THE DATA below:

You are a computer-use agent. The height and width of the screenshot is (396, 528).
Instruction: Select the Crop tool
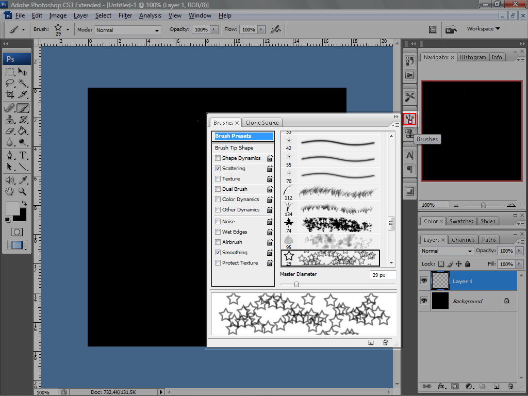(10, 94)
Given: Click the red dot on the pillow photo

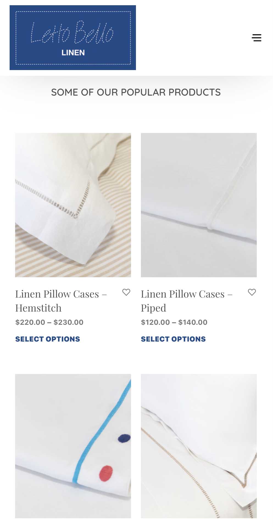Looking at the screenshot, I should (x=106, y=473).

End of THE DATA.
THE DATA below:

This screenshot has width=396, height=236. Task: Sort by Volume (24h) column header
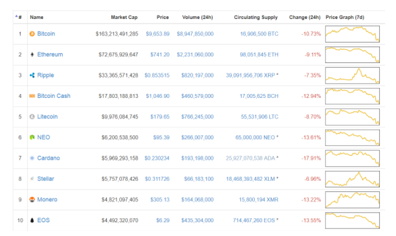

End of THE DATA.
THE DATA below:

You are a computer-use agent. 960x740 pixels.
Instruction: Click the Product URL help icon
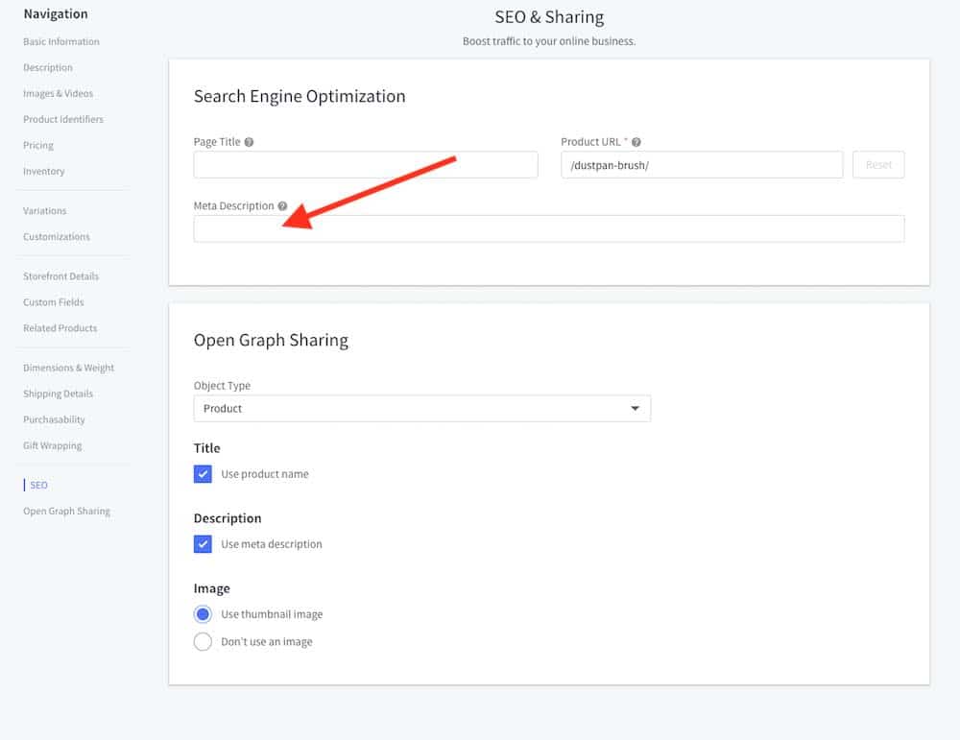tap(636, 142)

End of THE DATA.

EXERCISE BRIEF: Pull every line containing "height" out of the data above.

SOLVED EXERCISE:
You are a computer-use agent. The height and width of the screenshot is (396, 528).
This screenshot has width=396, height=236. Task: Sort by Volume (24h) column header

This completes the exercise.